Beyond the gouge and waterfalls I delve to the deepest chambers of Skyreach Hold from where Exarch Arnoth holds court. His chamber is bare but for the ornately carved pillars and piles of grounded nirncrux. It is either as a result of inadvertent overexposure, or via deliberate consumption, that the Scaled Court leader appears to be glowing with a peculiar scarlet radiance.
Through necessity of fate, we battle, me with sword and shield, him with storm and fire. It is not long before I learn that Arnoth’s consumption of Nirncrux is indeed with intent, for as we battle he summons glowing orbs of crimson energy that seem to imbue him with an ever increasing strength. They say that power attracts the worst and corrupts the best. Now I am not saying that Exarch Arnoth is either of these, but the measure of any man is what he does when he first tastes power. Like a Nord’s first flagon of mead however, it is not that first intoxicating taste that corrupts, but the fear of never tasting it again.
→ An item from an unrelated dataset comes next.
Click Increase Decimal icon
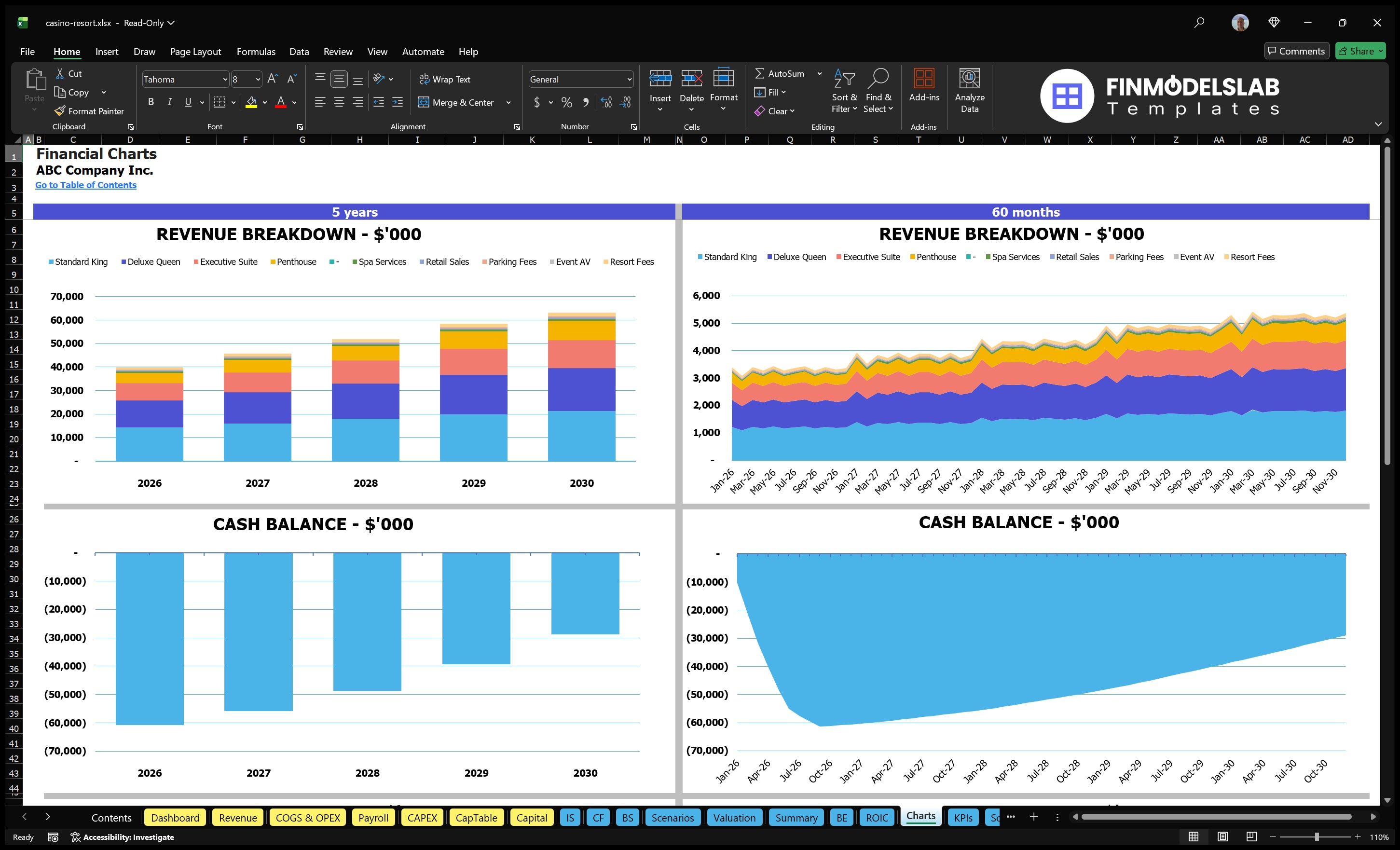The width and height of the screenshot is (1400, 850). (x=605, y=102)
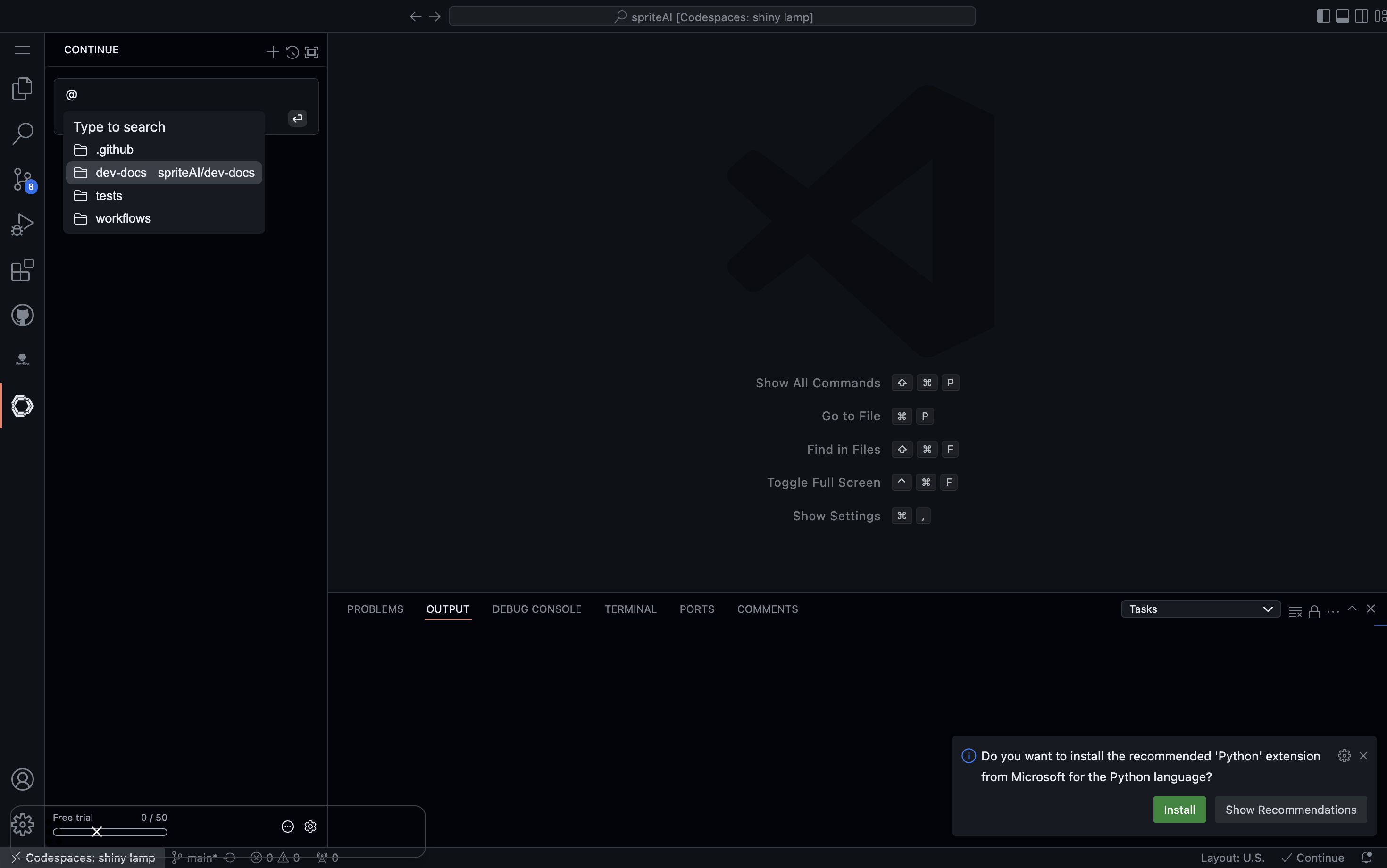Open the GitHub view in activity bar

pyautogui.click(x=22, y=315)
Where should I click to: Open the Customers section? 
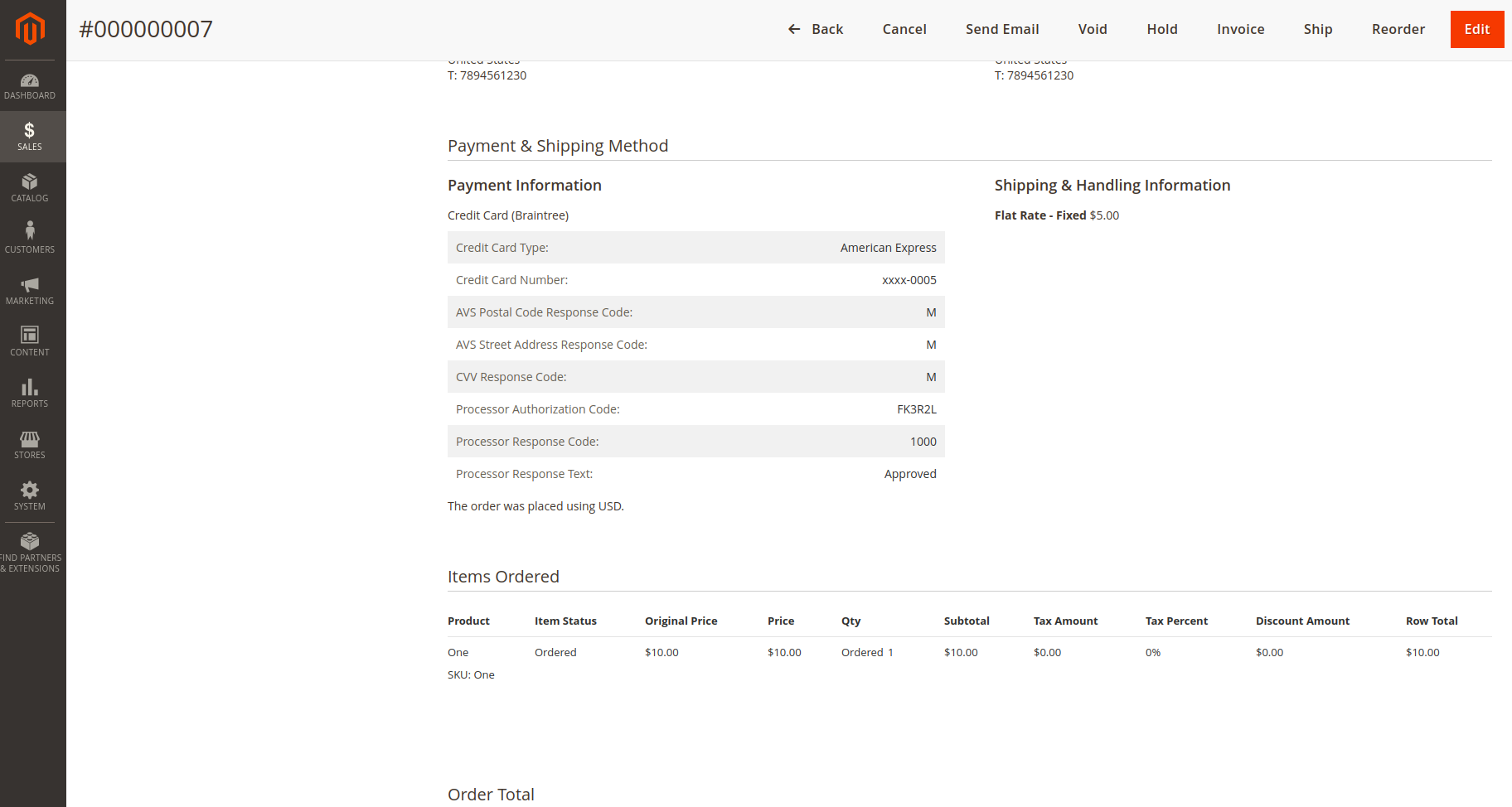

Eventually the nircrux seems to overwhelm Arnoth’s last shred of mortal wit, and he abandons his magics and begins to attack wildly with fist and broil, all whilst ranting maniacally. Inevitably in the end Exarch Arnoth fell to my blade, because no mater how much nirncrux he imbued, and how powerful he felt, he failed to comprehend that power should never be an end in itself, only a tool to be used to reach an end.
Most of his ranting and raving was that of an intoxicated sot, but there was one thing he said that has stuck with me, “Like the Celestials before me, I was mortal and am now something more.” Was he truly claiming that the Celestials were once mortals that somehow transcended, or were elevated, to the heavens? Were it not for the Dark Elves outlandish, yet vehement claims about the legitimacy of their “Tribunal”, I might have felt safe in dismissing his rant as but reverie.
Would it be at all surprising that the greatest truths of Tamriel are found not in books, but in the ravings of a madman?